Open carlocorradini opened 4 months ago

carlocorradini commented 4 months ago

Motivation

Since the message is behind a lifetime, it is currently not possible to return impl Stream<Item =?> from a function using consumer stream.

The following cannot be compiled (cannot return value referencing temporary value returns a value referencing data owned by the current function):

async fn my_stream(&self, options: SeaConsumerOptions) -> impl Stream<Item = String> {
    self
        .streamer // SeaStreamer
        .create_consumer(&[StreamKey::new("my_key").unwrap()], options).unwrap()
        .stream()
        .filter_map(|message| {
            message.ok().and_then(|message| {
                message
                    .message()
                    .as_str()
                    .ok()
                    .and_then(|message| Some(message.to_string()))
            })
        })
}

Proposed Solutions

I would want something like the two functions that redis provides for pubsub streams: one that consumes the stream with self and returns only Stream without the lifetime, and another employing &mut self that returns Stream + '_. into_stream or something similar.

tyt2y3 commented 4 months ago

Thank you for your suggestion. It is definitely doable with a custom struct owning the object and impl the Stream, similar to how it is done in flume

carlocorradini commented 4 months ago

Any idea or implementation in your mind? 🤗🤯

tyt2y3 commented 4 months ago

I just realized it's very difficult due to self-referencing lifetime.

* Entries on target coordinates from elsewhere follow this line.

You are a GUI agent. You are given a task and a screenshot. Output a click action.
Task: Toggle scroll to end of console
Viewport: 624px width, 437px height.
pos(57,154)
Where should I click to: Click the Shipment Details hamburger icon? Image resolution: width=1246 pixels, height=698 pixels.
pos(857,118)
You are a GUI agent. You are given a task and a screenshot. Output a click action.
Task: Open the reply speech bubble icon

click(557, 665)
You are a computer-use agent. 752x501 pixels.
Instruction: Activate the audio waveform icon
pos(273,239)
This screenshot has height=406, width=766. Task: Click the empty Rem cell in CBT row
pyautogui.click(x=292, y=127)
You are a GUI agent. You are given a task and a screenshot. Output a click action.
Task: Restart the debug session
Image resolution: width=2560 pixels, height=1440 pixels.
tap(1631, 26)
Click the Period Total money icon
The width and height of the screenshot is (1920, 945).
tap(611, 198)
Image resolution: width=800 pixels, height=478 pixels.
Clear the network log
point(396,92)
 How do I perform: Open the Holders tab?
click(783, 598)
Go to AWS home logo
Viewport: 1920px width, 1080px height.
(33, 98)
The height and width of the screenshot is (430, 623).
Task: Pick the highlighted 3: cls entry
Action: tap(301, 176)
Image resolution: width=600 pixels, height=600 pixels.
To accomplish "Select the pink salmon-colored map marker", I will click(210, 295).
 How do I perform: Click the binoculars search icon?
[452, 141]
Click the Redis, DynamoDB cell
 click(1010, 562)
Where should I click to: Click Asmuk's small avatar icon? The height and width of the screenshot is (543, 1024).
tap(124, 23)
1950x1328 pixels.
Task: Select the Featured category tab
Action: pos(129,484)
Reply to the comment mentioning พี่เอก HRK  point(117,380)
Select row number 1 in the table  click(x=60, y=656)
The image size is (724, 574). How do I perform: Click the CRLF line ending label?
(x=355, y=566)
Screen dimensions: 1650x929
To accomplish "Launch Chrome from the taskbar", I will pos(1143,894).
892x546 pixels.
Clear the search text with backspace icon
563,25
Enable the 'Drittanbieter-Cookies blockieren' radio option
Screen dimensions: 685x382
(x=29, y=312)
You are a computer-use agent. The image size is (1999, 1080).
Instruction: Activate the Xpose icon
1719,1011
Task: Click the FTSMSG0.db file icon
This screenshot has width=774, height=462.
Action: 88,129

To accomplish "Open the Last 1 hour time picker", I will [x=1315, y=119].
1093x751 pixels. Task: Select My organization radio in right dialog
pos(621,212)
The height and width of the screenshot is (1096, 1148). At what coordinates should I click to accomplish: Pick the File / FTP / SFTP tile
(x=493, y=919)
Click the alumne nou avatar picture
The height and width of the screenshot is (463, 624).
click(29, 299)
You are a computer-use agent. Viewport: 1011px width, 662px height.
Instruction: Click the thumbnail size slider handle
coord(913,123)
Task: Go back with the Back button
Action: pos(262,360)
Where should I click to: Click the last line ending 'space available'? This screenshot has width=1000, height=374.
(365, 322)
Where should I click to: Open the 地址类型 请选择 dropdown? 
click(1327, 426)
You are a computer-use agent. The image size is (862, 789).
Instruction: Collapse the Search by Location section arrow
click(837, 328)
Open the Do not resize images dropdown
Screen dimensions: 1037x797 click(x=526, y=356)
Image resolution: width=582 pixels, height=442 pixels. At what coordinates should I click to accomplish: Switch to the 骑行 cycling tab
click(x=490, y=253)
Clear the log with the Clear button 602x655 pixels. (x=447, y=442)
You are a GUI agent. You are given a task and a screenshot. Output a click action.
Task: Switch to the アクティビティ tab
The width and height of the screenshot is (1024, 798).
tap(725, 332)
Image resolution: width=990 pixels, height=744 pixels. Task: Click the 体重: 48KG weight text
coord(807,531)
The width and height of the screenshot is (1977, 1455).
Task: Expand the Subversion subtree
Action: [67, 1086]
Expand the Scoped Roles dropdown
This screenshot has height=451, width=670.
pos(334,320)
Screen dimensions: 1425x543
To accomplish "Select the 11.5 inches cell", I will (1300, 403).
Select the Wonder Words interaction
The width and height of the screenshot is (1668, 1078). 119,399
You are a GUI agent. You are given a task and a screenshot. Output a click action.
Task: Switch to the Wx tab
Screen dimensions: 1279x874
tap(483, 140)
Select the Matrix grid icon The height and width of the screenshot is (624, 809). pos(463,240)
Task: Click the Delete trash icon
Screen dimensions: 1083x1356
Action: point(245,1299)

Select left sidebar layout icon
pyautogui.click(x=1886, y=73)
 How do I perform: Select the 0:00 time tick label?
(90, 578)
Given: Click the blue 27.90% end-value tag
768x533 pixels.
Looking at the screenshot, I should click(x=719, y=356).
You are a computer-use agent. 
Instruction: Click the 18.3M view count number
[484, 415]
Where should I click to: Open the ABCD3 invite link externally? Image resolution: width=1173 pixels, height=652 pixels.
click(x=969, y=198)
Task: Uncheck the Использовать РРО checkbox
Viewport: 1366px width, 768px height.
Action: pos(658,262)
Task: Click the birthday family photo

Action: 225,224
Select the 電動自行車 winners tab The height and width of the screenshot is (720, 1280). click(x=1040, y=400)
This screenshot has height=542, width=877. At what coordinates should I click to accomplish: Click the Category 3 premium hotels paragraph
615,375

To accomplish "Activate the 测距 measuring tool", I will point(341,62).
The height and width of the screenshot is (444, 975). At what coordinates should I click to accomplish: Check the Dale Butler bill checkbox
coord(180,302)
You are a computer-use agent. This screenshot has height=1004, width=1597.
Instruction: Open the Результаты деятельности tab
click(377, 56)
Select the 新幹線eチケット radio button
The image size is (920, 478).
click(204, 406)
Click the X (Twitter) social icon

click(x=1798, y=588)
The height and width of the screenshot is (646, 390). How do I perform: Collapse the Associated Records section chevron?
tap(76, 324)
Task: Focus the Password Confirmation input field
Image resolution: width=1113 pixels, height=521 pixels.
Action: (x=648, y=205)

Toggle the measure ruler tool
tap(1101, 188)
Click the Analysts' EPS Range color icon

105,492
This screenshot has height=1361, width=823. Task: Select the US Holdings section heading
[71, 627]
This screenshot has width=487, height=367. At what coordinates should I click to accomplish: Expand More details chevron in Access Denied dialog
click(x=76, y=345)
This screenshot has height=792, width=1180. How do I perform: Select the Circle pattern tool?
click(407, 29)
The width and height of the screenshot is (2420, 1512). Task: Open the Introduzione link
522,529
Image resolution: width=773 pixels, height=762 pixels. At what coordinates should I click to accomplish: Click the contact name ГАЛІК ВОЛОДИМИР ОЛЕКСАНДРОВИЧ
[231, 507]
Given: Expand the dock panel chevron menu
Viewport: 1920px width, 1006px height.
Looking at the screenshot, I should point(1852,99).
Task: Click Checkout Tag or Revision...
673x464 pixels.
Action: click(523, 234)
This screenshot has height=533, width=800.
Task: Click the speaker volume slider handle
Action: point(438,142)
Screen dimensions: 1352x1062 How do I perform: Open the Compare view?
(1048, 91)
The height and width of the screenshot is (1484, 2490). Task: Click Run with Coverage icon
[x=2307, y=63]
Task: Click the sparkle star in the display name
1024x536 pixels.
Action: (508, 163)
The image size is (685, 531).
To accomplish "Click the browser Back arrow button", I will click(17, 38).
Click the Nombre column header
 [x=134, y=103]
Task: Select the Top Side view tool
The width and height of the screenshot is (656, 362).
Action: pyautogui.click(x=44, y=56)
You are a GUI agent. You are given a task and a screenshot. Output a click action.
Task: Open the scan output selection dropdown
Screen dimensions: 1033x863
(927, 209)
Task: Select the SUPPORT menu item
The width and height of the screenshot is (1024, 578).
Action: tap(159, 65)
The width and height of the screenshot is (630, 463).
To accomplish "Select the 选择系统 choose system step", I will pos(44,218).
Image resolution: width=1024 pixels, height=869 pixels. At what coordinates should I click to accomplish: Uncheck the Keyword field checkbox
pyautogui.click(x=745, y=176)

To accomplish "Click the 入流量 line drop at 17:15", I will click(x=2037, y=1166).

The following does not compile:

#[derive(Debug)]
pub struct ConsumerStream<'a, C: Consumer + 'static> {
    con: C,
    fut: Option<C::NextFuture<'a>>,
}

/// Common interface of consumers, to be implemented by all backends.
pub trait Consumer: Sized + Send + Sync {
    ...
    fn into_stream<'a>(self) -> ConsumerStream<'a, Self> {
        ConsumerStream {
            con: self,
            fut: None,
        }
    }
}

impl<'a, C: Consumer> Stream for ConsumerStream<'a, C>
where
    Self: 'a,
{
    type Item = StreamResult<C::Message<'a>, C::Error>;

    fn poll_next(
        mut self: std::pin::Pin<&mut Self>,
        cx: &mut std::task::Context<'_>,
    ) -> std::task::Poll<Option<Self::Item>> {
        use std::task::Poll::{Pending, Ready};
        if self.fut.is_none() {
            self.fut = Some(self.con.next());
        }
        match &mut self.fut {
            Some(fut) => match std::pin::Pin::new(fut).poll(cx) {
                Ready(res) => {
                    self.fut = None;
                    Ready(Some(res))
                }
                Pending => Pending,
            },
            None => unreachable!(),
        }
    }
}
carlocorradini commented 4 months ago

I am aware that this is not simple or straightforward, but I believe it is necessary. Many libraries support this, and most patterns require a function to return a stream (async-graphql subscriptions). We can try, and I'm willing to help (though I'm not as experienced as you are) 🤗🥳🤯

tyt2y3 commented 3 months ago

I have had a design that works with the Redis backend, yeah sadly we have to implement per backend and leverage flume's into_stream.

I am not sure if this will be easily doable for the Kafka backend.